I studied electromagnetics and with that understanding when I recall the Working of DC Series motor I stumbled upon an inherent negative feedback action in the DC series motor during starting as follows:

Considering the DC Series Motor is started with No Load:

1) At the instant of powering up the motor armature current is low (Transient)

2) Implies the current in the field coil is low

3) So the flux due to field coil in the air gap is low

4) The armature starts rotating because of Lorentz force

5) By faraday's law- the Back Emf is low as the air gap flux is low

6) So the armature current increases as per KVL

7) This, in turn, increases the torque on the armature.

8) However simultaneously the current through field coil also increase(since Ia =If )

9)The FEEDBACK action ----Because of Step 8 the flux increases and thus back EMF induced increases which in turn reduces the armature current. Thus the Torque on armature also reduces and so the speed also inturn reduces!!

Isn't this a negative feedback action? Won't this stabilise the DC series motor at some operating speed?

Why it is said that motor speed increases drastically and reaches un-stability when started with no load?


At startup the speed is low (obviously zero initially) so the back emf term is also small, and the current is largely determined by the motor (plus source) resistance, once it has risen against the inductance of the field, which is typically a lot higher than that of the armature windings. Since both field strength and armature current are high after the starting transient, a large torque is available to accelerate the motor.
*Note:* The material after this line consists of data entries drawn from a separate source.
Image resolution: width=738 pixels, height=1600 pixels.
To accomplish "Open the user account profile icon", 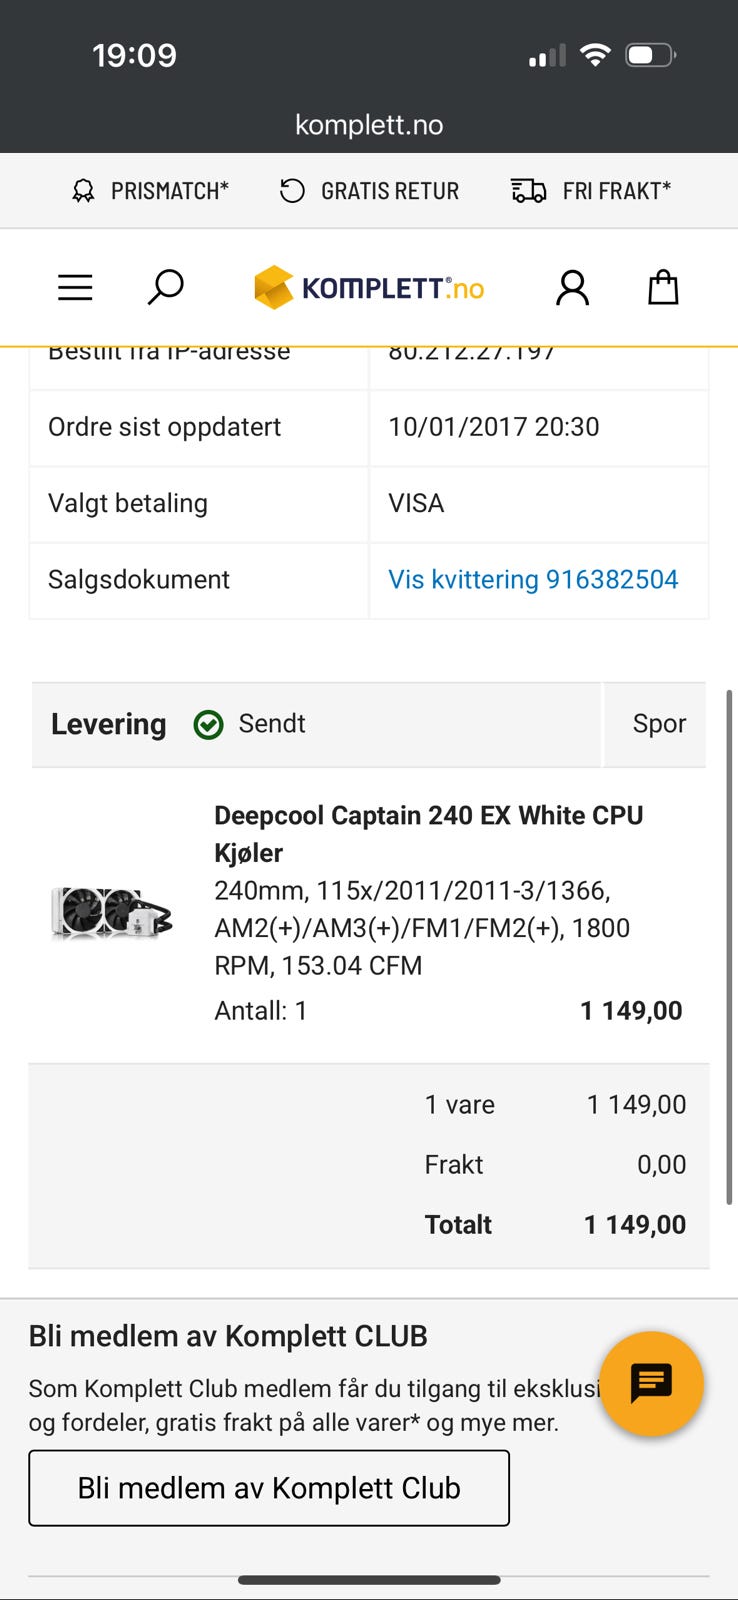I will coord(572,288).
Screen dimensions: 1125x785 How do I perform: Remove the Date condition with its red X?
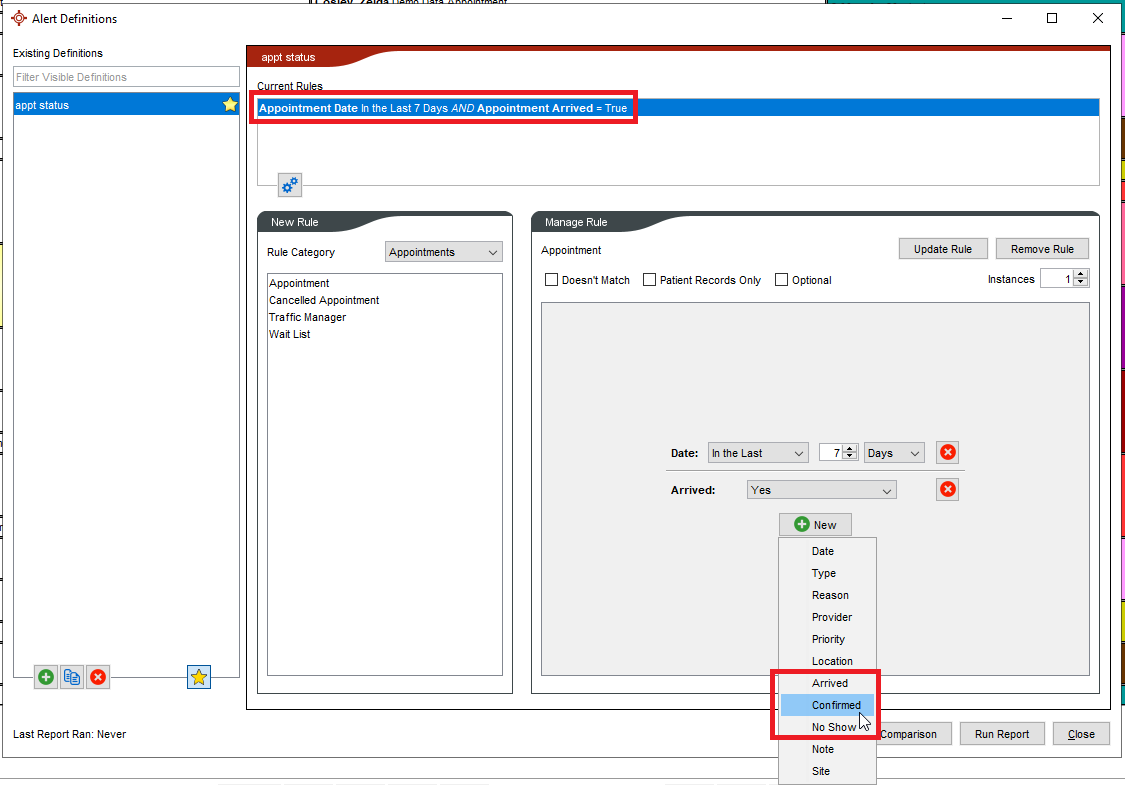(x=947, y=453)
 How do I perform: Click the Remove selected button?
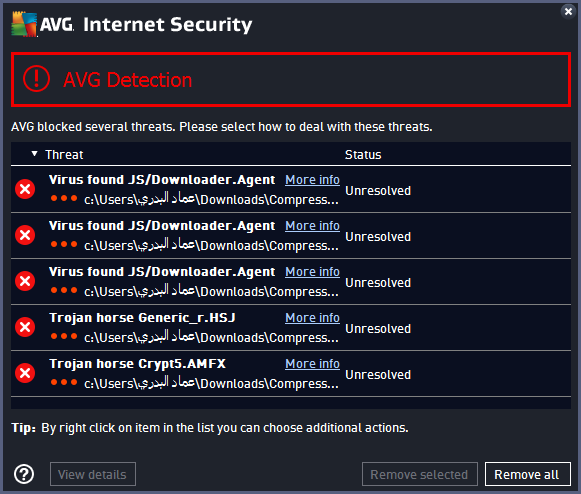click(x=419, y=474)
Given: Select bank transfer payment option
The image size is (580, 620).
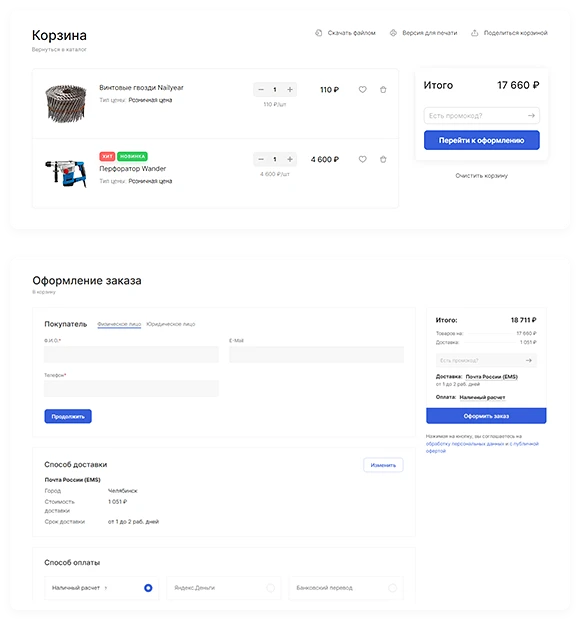Looking at the screenshot, I should point(346,588).
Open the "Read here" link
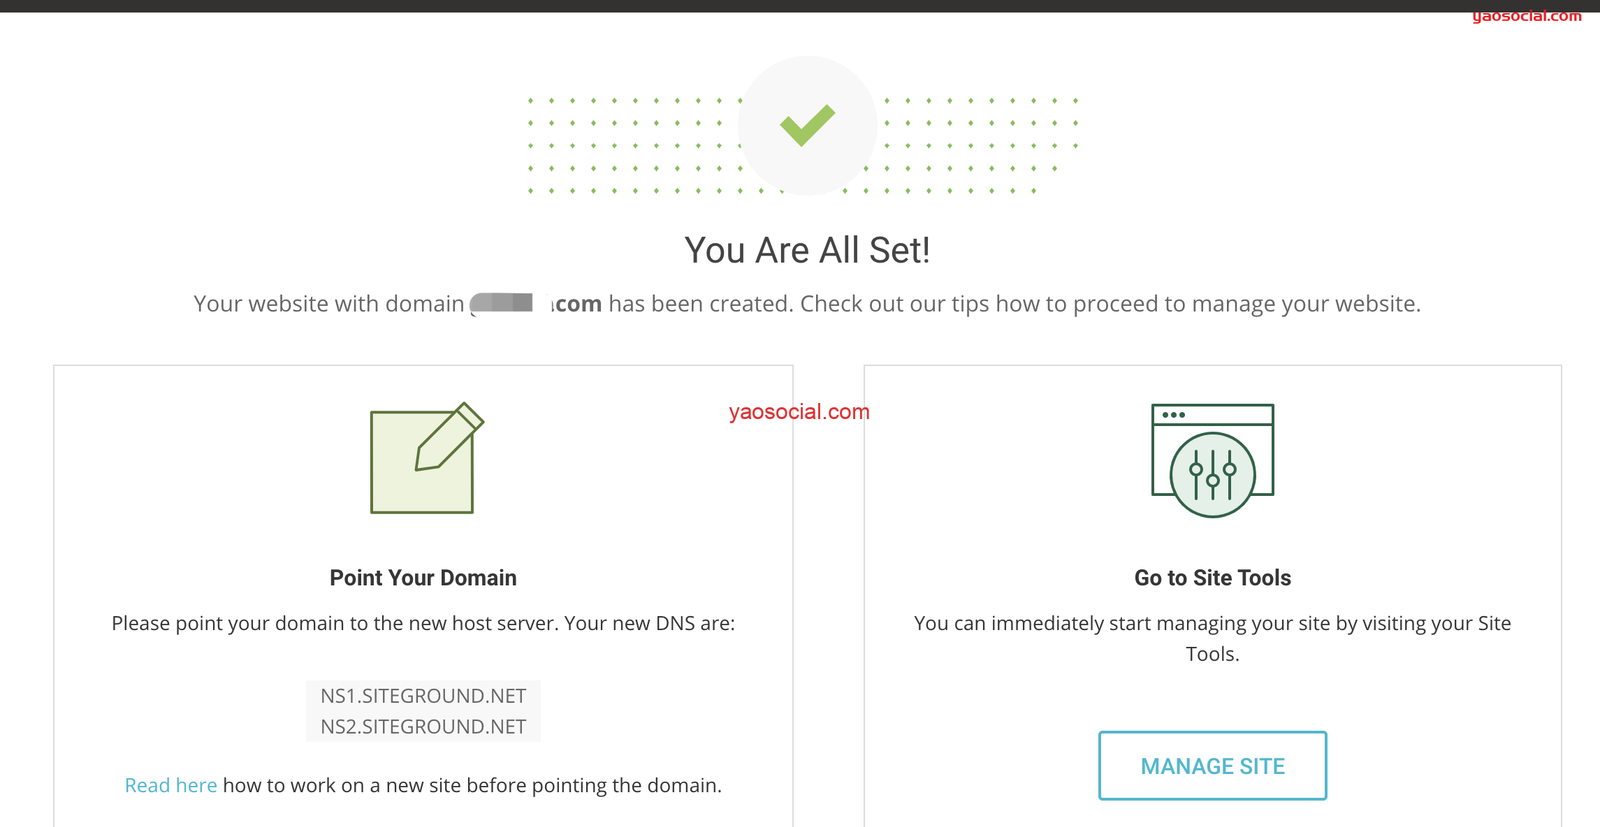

As the motor speed rises, the back emf approaches the supply voltage, and the current, and field strength fall. This requires the armature to continue to accelerate - though the available torque to do so is falling - to maintain the emf. Eventually the motor can get to an equilibrium where the torque generated is equal to the friction and windage torque, but this is often a dangerously high value. Once it is at that point, determined by bearing and brush drag plus windage, it'll stay there until something fails. On small motors that's often the commutator that bursts. On larger motors, the commutators tend to be better made than the small molded ones, and it's often the endwindings that will 'fling' - expand outwards outwards until they smash against the field assembly.

On portable power tools, which use a universal series motor, the cooling fan is often sized such that it determines the no load speed as the load it draws increases with speed per the fan laws.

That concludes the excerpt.